Specific Coping Styles

  • Proactive coping: requires the ability to anticipate and detect stressors, coping skills, and self-regulatory skills (control, direct, correct actions based on whether you end up moving toward or away from your goals).
  • Avoidant coping style vs.  Approach coping style   * Avoidant coping = withdrawal; closest to denial     * Not deal with the stressful situation     * “If I don’t see it, it’s not real”   * Approach coping = meeting/facing problems HEAD ON     * Closest to problem-based coping
  • Problem-focused vs.
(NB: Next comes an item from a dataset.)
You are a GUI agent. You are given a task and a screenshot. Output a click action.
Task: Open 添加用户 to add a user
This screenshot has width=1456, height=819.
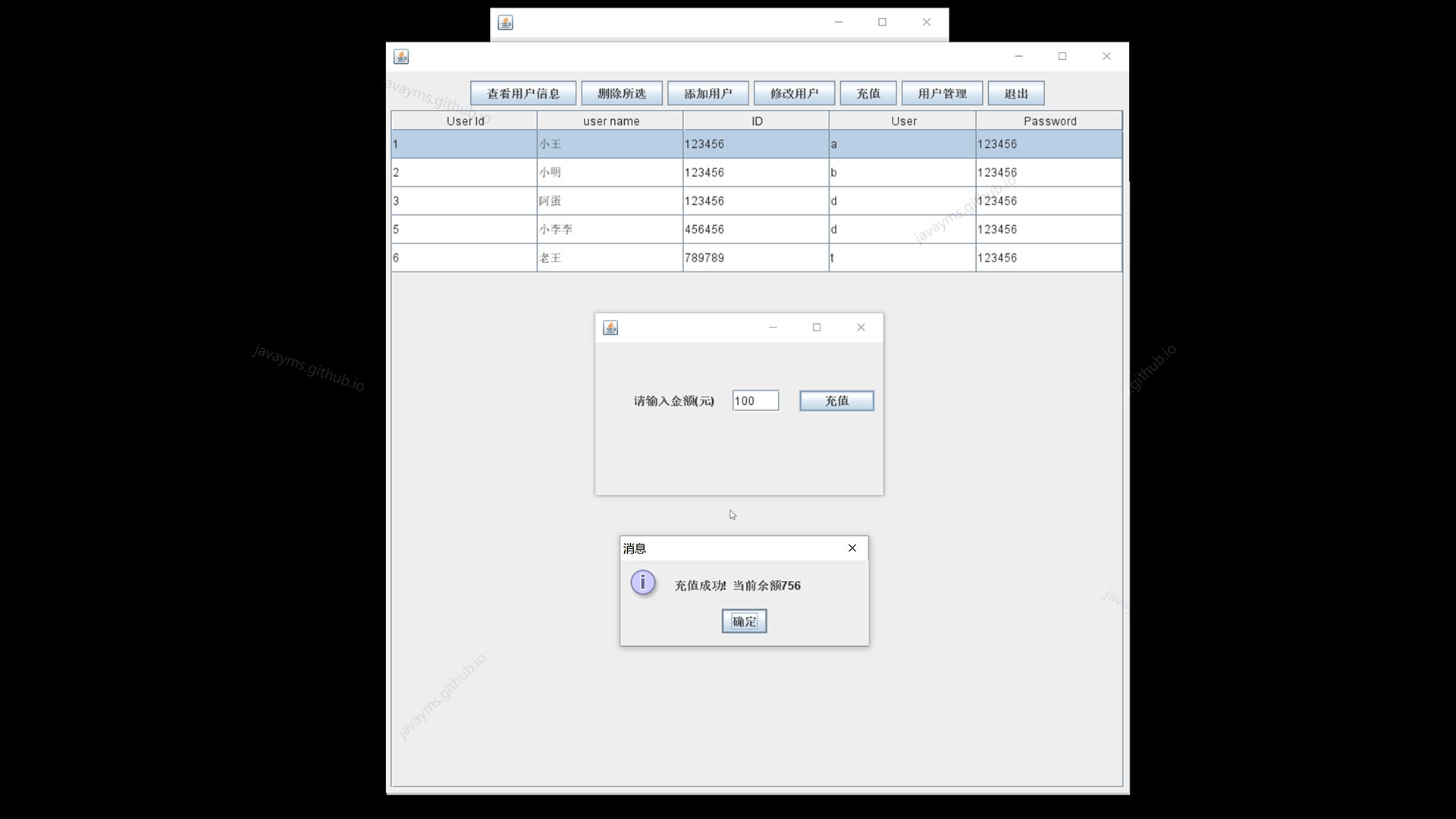(x=707, y=93)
Emotion-focused coping style: problem-focused coping is attempting to do something constructive about stressful situations; emotion-focused coping may or may not result in beneficial ways of dealing with stress (e.g. ruminating vs. emotional-approach coping)    * Emotion-focused coping = efforts to regulate emotions experienced because of stressful event     * Going by your feelings/emotions   * Emotional approach coping = clarifying, focusing on, and working through emotions brought on by a stressor; results in beneficial effects on stress regulatory systems and helps people AFFIRM important aspects of “the self”/identity

When is coping successful?

  • Reduces harmful environmental conditions
  • Tolerate or adjust to negative events
  • Maintain a positive self-image
  • Maintain emotional equilibrium   * Emotional equilibrium = emotionally stable state
  • Continue satisfying relationships with others
  • Successful coping = Enhances prospects of recovery   * Successful coping = enhanced recovery

Social support

  • Types of social support   * Tangible assistance – material support   * Informational support – education, information   * Emotional support   * Invisible support – “giver” is anonymous
  • Forms of social support   * Confidant   * Marriage   * Support from family   * Support from community
  • Social support is most beneficial when the support that is given MATCHES or is responsive to the needs of the receiver; also beneficial if the “giver” is known to the receiver.

Coping interventions

  • Mindfulness training
  • Expressive writing: eliminates rumination or obsession about negative or traumatic events
  • Relaxation training
  • Time management and planning
  • Assertiveness training
  • Regular exercise: Endorphins! Remember LEGALLY BLONDE!!!